Suppose there exists an injection $f: X \hookrightarrow \N$.

Let $Y \subseteq X$ be uncountable.

Then $\hat f: Y \to \N$ defined as:

$\hat f = \set {\map f x: x \in Y}$

is an injection $Y \hookrightarrow N$, which is a contradiction.

$\Box$

$(2)$ implies $(3)$

Suppose $\sequence {x_n}_{n \mathop \in \N}$ is a sequence of distinct points such that every $x \in X$ equals $x_n$ for some $n$.

Since the $x_n$ are distinct, this $n$ is unique.

Let $f: X \to \N$ be defined by $\map f x = n$, where $n$ is the unique natural number such that $x_n = x$.

Then $f$ is injective because $n = m$ implies that $x_n = x_m$.
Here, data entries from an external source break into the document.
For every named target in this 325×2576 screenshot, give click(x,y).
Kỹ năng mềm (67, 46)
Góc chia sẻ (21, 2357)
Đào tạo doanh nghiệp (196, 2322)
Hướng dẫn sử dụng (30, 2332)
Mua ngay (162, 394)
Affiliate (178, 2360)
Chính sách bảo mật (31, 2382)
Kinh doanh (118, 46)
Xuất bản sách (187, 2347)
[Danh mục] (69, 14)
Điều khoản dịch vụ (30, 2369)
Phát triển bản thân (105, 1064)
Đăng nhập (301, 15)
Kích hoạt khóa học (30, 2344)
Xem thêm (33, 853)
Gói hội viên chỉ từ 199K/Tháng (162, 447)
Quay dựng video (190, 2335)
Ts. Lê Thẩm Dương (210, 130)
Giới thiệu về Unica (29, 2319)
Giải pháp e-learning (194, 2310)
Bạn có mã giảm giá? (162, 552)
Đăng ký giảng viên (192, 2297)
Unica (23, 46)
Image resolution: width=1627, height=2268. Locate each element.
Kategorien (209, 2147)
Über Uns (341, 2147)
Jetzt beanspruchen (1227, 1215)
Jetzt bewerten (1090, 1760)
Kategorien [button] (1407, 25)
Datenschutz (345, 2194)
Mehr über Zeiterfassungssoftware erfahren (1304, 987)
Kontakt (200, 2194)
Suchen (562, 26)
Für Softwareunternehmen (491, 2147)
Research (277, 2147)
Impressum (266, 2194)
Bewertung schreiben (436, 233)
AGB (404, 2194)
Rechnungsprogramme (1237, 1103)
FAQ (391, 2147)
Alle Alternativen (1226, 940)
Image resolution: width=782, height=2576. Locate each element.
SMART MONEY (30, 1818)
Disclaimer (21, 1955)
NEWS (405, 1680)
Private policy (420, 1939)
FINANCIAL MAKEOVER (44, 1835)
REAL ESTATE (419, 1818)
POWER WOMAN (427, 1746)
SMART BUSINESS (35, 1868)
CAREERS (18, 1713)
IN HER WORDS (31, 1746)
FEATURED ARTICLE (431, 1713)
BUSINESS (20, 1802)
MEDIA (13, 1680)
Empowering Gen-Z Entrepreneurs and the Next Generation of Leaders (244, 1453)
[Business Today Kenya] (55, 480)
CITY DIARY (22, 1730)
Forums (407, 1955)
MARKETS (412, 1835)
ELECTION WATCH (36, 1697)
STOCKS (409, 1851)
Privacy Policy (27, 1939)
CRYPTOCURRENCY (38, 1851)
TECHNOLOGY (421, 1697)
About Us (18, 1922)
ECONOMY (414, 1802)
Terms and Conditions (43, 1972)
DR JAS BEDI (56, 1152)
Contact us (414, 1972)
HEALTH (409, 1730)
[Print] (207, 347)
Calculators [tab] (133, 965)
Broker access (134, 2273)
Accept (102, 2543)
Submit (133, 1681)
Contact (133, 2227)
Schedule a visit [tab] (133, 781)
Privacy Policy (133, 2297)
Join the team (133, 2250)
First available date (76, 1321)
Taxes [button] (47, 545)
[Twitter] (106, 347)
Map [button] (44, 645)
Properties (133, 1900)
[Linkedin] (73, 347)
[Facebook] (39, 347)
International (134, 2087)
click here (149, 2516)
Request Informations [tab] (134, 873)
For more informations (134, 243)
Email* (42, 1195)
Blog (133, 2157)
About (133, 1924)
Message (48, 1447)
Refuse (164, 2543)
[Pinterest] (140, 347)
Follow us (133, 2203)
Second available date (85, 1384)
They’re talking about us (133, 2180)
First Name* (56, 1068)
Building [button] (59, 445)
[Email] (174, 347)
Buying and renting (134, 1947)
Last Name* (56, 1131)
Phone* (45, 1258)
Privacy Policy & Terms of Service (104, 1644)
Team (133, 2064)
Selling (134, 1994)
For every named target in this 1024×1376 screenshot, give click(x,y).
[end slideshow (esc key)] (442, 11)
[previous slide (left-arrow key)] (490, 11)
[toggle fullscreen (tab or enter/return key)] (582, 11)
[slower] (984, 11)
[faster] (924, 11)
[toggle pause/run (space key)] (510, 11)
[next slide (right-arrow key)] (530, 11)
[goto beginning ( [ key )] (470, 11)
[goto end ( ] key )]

So there is an injection $X \hookrightarrow \N$, a contradiction.

$\Box$

$(3)$ implies $(4)$

Suppose there exists a surjection $f: \N \to X$.

Therefore every $x \in X$ is $\map f n$ for some $n \in \N$.

Define $g: X \to \N$ by $\map g x = \inf \set {n \in \N : \map f n = x}$.

Then if $\map g {x_1} = \map g {x_2} = n$, we have $\map f n = x_1$ and $\map f n = x_2$.

So by the definition of a mapping, $x_1 = x_2$.

Therefore $g$ is an injection $X \to \N$, a contradiction.

$\Box$

$(4)$ implies $(5)$

Since there exists no surjection $\N \to X$, and a bijection $\N \to X$ must be surjective, there is no such mapping.

$\Box$

$(5)$ implies $(1)$

Suppose $f: X \hookrightarrow \N$ is an injection.

We essentially relabel the image of $f$ to obtain a bijection, and thus a contradiction.

Construct a map $g: X \to \N$ as follows.

Let $S_1 = \Img f$ and:

$x_1 = \map {f^{-1} } {\inf \set {n \in \N : n \in S_1} }$

and define $\map f x = 1$.

Note that $x$ is a singleton because $f$ is injective.

Given $S_n \subseteq \Img f$, let:

$x_n = \map {f^{-1} } {\inf \set {n \in \N : n \in S_n} }$

and set $S_{n + 1} = S_n \setminus x_n$.

The mapping:

$n \stackrel {f^{-1} } \longrightarrow x_k \stackrel g \longrightarrow k$

defines a bijection from $\Img f$ to $\N$, so $g$ is injective because $f$ is.

Furthermore $g$ assigns each $n \in \N$ to some $x \in X$ (because $X$ is infinite) so $g$ is surjective.

Thus $g$ is a bijection, a contradiction.

$\Box$

$(6)$ implies $(1)$

$\blacksquare$